C and c antigens differ by four amino acids, but only residue Ser103Pro is predicted to be extracellular. E and e differ by one amino acid, Pro226Ala. The RhD and various combinations of RhCE proteins (ce, Ce, cE, and CE) are typical for the majority of White transfusion recipients. However, Rh proteins in other ethnic groups often carry additional polymorphisms, particularly in individuals of African descent, and this fact often complicates transfusion in patients with sickle cell disease. For example, the RBCs of more than 30% of Blacks are VS+ because of a Leu245Val substitution in Rhce, and expression of this antigen is associated with variant expression of e antigen. Many other amino acid changes in Rhce, as well as in RhD, are associated with production of Rh antibodies in patients with sickle cell disease. RH genotyping by DNA methods allows enhanced Rh antigen matching of patients and donors and is particularly important in patients who present with Rh antibodies reacting with all, or the majority, of cells tested.

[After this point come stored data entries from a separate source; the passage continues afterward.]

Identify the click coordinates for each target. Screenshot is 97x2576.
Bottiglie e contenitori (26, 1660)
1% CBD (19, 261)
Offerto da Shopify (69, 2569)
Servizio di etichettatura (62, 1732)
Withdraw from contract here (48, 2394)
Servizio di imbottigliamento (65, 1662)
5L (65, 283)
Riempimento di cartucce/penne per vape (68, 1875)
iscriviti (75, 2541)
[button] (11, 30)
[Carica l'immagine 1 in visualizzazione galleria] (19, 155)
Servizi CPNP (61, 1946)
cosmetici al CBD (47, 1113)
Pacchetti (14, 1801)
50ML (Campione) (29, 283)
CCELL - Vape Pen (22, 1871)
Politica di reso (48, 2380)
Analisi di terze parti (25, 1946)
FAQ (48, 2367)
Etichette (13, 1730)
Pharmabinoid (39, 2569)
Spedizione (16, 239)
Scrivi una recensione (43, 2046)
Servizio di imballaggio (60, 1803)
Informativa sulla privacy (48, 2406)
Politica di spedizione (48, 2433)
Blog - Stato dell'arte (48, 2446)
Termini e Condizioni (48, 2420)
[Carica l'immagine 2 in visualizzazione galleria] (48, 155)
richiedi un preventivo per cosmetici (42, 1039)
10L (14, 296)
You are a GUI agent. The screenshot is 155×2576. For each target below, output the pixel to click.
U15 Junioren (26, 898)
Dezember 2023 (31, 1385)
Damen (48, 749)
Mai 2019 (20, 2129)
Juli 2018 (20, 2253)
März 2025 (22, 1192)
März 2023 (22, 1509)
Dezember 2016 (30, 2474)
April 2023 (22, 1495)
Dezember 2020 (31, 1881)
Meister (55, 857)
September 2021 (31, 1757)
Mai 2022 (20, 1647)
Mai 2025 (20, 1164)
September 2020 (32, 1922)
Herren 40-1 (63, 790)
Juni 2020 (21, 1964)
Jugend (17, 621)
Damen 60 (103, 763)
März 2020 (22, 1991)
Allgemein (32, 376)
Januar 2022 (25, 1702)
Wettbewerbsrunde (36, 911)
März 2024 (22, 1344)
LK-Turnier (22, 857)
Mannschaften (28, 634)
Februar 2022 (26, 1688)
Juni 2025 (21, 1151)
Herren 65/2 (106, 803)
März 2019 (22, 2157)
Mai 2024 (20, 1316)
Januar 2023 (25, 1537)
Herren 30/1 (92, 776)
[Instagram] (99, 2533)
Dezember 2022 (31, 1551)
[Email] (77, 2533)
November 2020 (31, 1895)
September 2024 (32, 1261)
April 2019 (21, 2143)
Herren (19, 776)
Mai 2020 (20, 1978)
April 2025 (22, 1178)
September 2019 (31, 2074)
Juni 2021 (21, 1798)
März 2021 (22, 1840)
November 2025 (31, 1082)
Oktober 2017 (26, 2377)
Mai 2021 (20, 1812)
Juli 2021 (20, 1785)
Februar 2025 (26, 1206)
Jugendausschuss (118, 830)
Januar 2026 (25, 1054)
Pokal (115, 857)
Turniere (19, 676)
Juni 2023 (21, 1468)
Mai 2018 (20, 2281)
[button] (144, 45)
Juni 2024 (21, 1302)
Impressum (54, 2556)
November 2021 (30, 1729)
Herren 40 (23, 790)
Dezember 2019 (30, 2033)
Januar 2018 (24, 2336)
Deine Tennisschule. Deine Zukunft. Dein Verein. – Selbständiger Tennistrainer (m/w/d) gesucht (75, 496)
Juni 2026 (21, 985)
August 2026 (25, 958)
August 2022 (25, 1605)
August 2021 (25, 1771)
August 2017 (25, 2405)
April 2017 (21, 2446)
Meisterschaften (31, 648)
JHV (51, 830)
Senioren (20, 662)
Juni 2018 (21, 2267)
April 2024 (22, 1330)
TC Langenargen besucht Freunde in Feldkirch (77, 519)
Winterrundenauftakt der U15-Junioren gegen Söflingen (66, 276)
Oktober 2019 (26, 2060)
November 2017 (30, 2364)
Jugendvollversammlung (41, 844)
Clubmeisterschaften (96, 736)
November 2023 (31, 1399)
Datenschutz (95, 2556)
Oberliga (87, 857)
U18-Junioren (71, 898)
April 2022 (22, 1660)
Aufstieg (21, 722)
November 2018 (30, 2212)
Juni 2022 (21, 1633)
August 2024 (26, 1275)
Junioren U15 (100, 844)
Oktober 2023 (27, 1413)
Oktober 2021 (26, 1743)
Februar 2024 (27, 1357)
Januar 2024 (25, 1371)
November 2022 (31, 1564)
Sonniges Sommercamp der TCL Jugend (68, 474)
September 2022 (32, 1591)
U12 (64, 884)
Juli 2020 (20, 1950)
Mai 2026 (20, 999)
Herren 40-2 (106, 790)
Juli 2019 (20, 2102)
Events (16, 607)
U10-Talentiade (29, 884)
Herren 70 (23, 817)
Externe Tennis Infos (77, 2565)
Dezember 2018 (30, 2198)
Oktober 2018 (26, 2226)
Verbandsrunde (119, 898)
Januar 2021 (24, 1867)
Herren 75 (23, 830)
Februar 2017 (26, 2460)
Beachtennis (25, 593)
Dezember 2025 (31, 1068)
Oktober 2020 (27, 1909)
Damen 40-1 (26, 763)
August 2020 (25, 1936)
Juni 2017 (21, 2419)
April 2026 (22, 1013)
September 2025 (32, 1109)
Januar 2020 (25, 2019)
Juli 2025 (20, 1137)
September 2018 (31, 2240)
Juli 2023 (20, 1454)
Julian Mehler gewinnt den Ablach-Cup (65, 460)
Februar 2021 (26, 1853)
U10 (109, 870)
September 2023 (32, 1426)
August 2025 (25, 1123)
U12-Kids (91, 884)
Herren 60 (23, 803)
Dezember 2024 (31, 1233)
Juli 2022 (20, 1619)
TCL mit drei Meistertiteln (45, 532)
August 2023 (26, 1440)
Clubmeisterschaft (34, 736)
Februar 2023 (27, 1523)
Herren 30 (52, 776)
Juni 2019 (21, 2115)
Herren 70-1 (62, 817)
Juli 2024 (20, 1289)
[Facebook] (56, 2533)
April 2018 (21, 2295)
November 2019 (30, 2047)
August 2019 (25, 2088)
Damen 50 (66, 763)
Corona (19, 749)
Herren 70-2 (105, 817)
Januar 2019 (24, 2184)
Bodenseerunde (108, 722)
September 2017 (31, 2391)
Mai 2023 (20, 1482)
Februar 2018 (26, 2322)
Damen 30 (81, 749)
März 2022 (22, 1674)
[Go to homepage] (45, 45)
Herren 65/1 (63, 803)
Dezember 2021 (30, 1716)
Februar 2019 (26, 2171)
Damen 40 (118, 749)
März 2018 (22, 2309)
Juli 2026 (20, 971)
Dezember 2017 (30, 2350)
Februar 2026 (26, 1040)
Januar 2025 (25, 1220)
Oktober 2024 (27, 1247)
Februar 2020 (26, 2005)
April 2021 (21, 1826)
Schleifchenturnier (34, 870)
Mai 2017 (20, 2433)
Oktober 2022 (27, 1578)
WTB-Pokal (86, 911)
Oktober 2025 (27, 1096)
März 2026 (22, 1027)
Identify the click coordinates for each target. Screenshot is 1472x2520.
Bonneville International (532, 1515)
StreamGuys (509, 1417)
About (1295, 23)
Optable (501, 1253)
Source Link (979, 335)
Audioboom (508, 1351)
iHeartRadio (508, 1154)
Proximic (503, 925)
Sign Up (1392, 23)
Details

The Rh null phenotype is very rare and occurs on two genetic backgrounds: the “regulator” type, caused by mutations in RHAG , which encodes an Rh-associated glycoprotein, and the “amorph” type, caused by mutations in RHCE on a D− (deleted RHD ) background. Rh null RBCs are stomatocytic, fragile, and associated with anemia. RhAG is involved in maintenance of cation balance in RBCs.